The fiery minivet (Pericrocotus igneus) is a species of bird in the family Campephagidae. Its range includes Thailand, Malaysia, Indonesia and the Philippines. Its natural habitats are broadleaf, secondary and coastal forests. It is threatened by forest clearance and has been assessed as near-threatened by the International Union for Conservation of Nature (IUCN).

==Taxonomy==
This species was described from Malacca by Edward Blyth in 1846. The species name is from the Latin igneus "fiery". Harry C. Oberholser described the larger subspecies Pericrocotus igneus trophis from Simeulue in 1912. A 2010 molecular phylogenetic study confirmed the previously hypothesised relationship that the fiery minivet and small minivet (Pericrocotus cinnamomeus) are sister species.

==Description==
The fiery minivet is 15–16.5 cm long. It is sexually dimorphic. The male has a glossy black head and mantle and an orange-red back. The wings are mostly glossy black, with orange-red edges to the secondary coverts and an orange-red patch on the flight feathers. The gradated tail is black and orange-red. The chin and throat are glossy black, and the rest of the underparts is orange-red. The eyes are dark brown, and the beak and feet are black. The female has a grey head, with orange lores and eye-rims. The back is lead grey, and the rump is orange-red. The wings are darker grey, and the wing-patch is paler than the male's. The underparts are yellow. The juvenile bird has sooty brown upperparts and sooty black flight feathers. The underparts are off-white from the chin to upper belly, the rest being pale yellow. After a post-juvenile moult, it becomes similar to the adult female.

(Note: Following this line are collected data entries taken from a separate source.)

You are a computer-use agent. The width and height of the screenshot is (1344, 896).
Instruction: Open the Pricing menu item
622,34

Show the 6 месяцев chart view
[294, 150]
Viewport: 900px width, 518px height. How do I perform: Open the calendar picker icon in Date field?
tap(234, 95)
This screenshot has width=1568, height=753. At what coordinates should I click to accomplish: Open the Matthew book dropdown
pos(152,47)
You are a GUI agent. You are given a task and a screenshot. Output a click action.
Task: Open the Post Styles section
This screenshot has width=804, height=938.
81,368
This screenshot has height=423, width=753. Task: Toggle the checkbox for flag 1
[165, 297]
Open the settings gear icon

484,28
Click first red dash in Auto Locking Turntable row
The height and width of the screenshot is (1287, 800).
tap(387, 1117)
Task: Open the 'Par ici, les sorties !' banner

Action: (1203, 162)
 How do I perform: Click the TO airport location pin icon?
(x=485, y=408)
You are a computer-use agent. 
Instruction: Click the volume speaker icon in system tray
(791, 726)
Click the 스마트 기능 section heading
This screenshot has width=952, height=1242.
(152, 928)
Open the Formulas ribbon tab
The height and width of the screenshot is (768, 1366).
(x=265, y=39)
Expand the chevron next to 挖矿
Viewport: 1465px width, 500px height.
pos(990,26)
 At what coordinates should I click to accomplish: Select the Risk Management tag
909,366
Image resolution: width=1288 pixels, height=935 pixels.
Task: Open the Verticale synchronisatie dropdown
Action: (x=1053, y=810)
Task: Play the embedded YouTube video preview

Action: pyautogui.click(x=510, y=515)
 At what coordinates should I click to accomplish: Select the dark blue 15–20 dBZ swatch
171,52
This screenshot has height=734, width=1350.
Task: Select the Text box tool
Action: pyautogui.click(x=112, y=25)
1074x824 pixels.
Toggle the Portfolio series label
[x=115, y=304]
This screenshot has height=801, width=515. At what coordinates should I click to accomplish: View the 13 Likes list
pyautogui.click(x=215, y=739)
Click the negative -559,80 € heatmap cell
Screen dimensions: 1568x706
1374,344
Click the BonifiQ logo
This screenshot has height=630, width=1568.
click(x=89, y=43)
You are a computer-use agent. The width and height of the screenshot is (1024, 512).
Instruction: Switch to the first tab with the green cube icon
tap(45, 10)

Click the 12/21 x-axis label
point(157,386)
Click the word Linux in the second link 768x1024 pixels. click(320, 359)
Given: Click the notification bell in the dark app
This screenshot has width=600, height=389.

==Distribution and habitat==
This species is found in Tenasserim, the Thai-Malay Peninsula, Sumatra and its satellite islands, Borneo and Palawan. It is locally extinct in Singapore. It lives in the canopy of lowland broadleaf forest, forest edges, peat swamp forest, well-grown secondary forest, and coastal and mangrove forest. It is found up to 1200 m in elevation, mainly below 600 m. It sometimes visits wooded gardens near forests.

==Behaviour==
This minivet occurs in groups and also joins mixed-species foraging flocks. Its contact call is a swee-eet or twee-eet. It catches insects in the air and from leaves and branches. Breeding has been observed from May to July. The shallow cup nest is built on a fork of a tree from twigs and fibres and camouflaged with lichen and pieces of bark. The eggs are pale yellowish, with brown and grey marks. Moulting has been recorded from June to September.

==Status==
Deforestation due to logging and land conversion has likely caused the population to decline at a moderate speed. Forest fires are also a threat, such as in 1997 and 1998. The IUCN has assessed it as a near-threatened species.